--- start of Excerpt provided ---

Australia is home to one of the world's most vibrant and fast-growing online gaming markets. It's expected that by 2027, 7.3 million people in Australia will wager online, creating a market worth US$13.45 billion. That's a 6.90% CAGR over the next five years.

Yet success is not guaranteed for gaming firms despite this growth. Fierce competition prevails, with innovative brands like Dabble pioneering fresh approaches and overseas companies aiming to challenge the industry's established stalwarts.

Gaming firms must also know about changing customer preferences, economic conditions, and regulatory oversight. In short, gaming operators must be agile and keep one eye on what's next.

Now, the need for agility becomes particularly pronounced when it comes to payments. Online gaming represents a high-risk industry, amplifying the complexity operators face as they endeavor to align with customer preferences, navigate changing regulations, ward off losses from fraud, and control the costs associated with payment processing.

That's why many brands are taking the strategic decision to invest in their payments. They're transforming them from cost centers into strategic functions crucial to business success. And they're using Primer's Unified Payments Infrastructure to do this.

Our Unified Payments Infrastructure removes the legacy payments complexity that's historically challenged these businesses. This allows them to respond to changing customer, economic, and regulatory dynamics faster. And most importantly, it's allowing them to look beyond the challenges and focus on the opportunities that fast, seamless, and high-performing payments unlock.

Let's look at four payment-related challenges all gaming operators in Australia face and how Primer can help.

Responding to changing regulatory requirements

Regulatory scrutiny and change are a constant in the online gaming industry, often forcing firms to make significant operational changes. Take the recent move by Australian lawmakers to ban the use of credit cards when wagering online as an example.

Few argue this is a wrong move in the effort to create a healthy and sustainable industry. But it's caused headaches for gaming operators who’ve had to figure out how to block credit card payments to stay compliant.

It sounds simple. But this is payments; simple very rarely enters the vocabulary. And in this instance, many operators found they didn’t have visibility into what cards customers were using to fund their accounts. This left them scrambling to work with their acquirers to get that data.

--- end of Excerpt provided ---
--- start of Supplied material ---

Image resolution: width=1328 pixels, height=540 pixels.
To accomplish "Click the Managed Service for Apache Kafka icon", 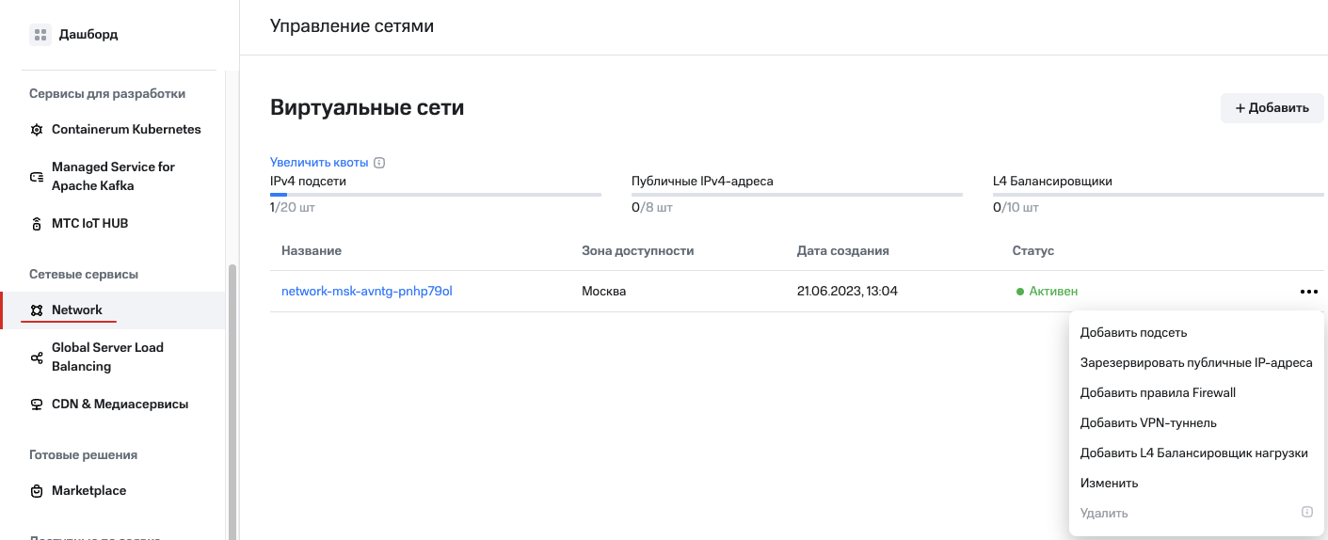I will 37,177.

--- end of Supplied material ---

*Instructions*
[1] Reproduce word for word the portion of the text on online gaming payments in Australia that begins at the words "Responding to changing" and ends after the words "as an example.".
[2] According to the text on online gaming payments in Australia, what are the efforts that operators endeavor to make while facing the complexity of a high-risk industry? List each one.

*Task results*
[1]
Responding to changing regulatory requirements

Regulatory scrutiny and change are a constant in the online gaming industry, often forcing firms to make significant operational changes. Take the recent move by Australian lawmakers to ban the use of credit cards when wagering online as an example.

[2]
- Align with customer preferences
- Navigate changing regulations
- Ward off losses from fraud
- Control the costs associated with payment processing